# Your instructions
Pick out every line in the entries below that contains the word "Fluent", and copy each one in full.

# Given data
----
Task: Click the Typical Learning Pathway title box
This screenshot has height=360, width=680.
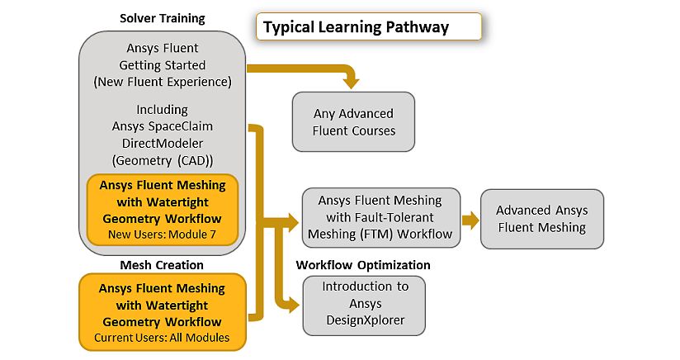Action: point(369,27)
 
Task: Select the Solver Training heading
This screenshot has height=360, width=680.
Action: point(163,19)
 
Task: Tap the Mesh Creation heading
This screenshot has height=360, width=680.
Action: point(162,265)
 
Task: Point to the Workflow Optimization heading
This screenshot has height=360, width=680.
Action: point(363,265)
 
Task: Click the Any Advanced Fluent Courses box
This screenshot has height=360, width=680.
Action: point(353,122)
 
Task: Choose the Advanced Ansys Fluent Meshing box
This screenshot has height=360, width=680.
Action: point(542,219)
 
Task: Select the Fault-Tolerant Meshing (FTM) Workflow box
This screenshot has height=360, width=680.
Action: point(380,217)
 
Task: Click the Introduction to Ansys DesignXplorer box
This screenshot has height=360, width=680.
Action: point(364,306)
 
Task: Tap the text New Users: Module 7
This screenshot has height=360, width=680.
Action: point(162,234)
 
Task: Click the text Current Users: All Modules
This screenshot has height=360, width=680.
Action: point(162,338)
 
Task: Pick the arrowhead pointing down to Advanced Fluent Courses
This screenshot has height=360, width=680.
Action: point(351,83)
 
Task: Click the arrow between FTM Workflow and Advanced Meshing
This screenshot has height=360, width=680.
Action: point(470,220)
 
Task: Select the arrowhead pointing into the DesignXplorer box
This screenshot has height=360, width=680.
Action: point(294,305)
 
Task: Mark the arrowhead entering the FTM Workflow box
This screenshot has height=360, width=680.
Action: point(293,222)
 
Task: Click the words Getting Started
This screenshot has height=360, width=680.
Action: point(163,65)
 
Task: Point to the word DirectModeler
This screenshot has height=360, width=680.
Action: point(163,143)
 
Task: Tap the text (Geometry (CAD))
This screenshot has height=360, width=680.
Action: point(163,161)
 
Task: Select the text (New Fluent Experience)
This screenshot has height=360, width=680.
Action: point(163,82)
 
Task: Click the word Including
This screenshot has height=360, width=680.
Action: point(163,110)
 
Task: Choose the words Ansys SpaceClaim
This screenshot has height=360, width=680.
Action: point(163,126)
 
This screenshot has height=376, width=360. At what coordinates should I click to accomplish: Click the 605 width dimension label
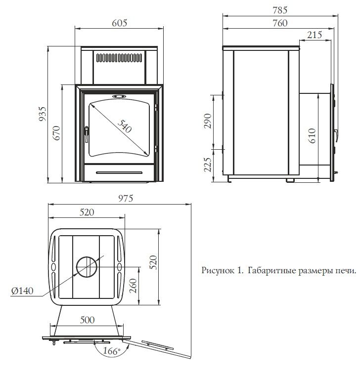click(119, 23)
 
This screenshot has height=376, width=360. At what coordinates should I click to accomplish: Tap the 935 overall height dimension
click(43, 114)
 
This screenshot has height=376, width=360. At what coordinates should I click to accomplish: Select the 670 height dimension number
click(57, 133)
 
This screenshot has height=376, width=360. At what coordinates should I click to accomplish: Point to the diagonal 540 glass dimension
click(125, 126)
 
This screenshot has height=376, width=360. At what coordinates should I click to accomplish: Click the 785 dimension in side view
click(280, 10)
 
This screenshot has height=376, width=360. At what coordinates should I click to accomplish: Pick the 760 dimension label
click(280, 23)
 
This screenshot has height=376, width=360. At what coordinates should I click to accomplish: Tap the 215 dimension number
click(315, 35)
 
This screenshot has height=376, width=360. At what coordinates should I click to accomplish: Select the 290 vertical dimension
click(208, 121)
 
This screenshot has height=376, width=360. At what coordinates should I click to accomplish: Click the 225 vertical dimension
click(208, 165)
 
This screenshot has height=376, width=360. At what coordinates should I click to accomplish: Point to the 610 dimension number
click(312, 136)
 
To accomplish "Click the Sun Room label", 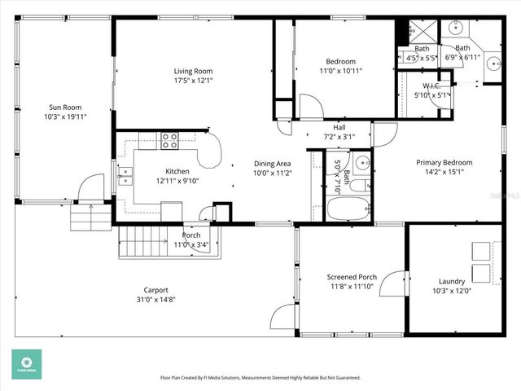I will coord(65,107).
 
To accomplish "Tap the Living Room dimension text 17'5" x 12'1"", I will coord(193,81).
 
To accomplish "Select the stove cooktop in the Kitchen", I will coord(170,141).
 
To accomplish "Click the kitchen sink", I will coord(125,176).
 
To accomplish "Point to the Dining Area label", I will coord(272,164).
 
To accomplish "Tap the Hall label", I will coord(339,127).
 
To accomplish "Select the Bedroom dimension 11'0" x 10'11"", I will coord(340,71).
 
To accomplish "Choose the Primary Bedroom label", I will coord(444,162).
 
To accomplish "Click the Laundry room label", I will coord(451,282).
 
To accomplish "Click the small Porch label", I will coord(191,235).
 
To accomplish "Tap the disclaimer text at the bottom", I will coord(260,378).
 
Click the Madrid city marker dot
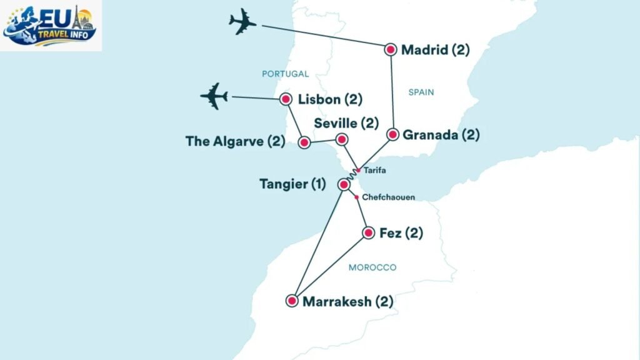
----
# Full output
Task: Click the Any Advanced Fluent Courses box
Task: Choose the Advanced Ansys Fluent Meshing box
Task: Pick the arrowhead pointing down to Advanced Fluent Courses
Task: Select the text (New Fluent Experience)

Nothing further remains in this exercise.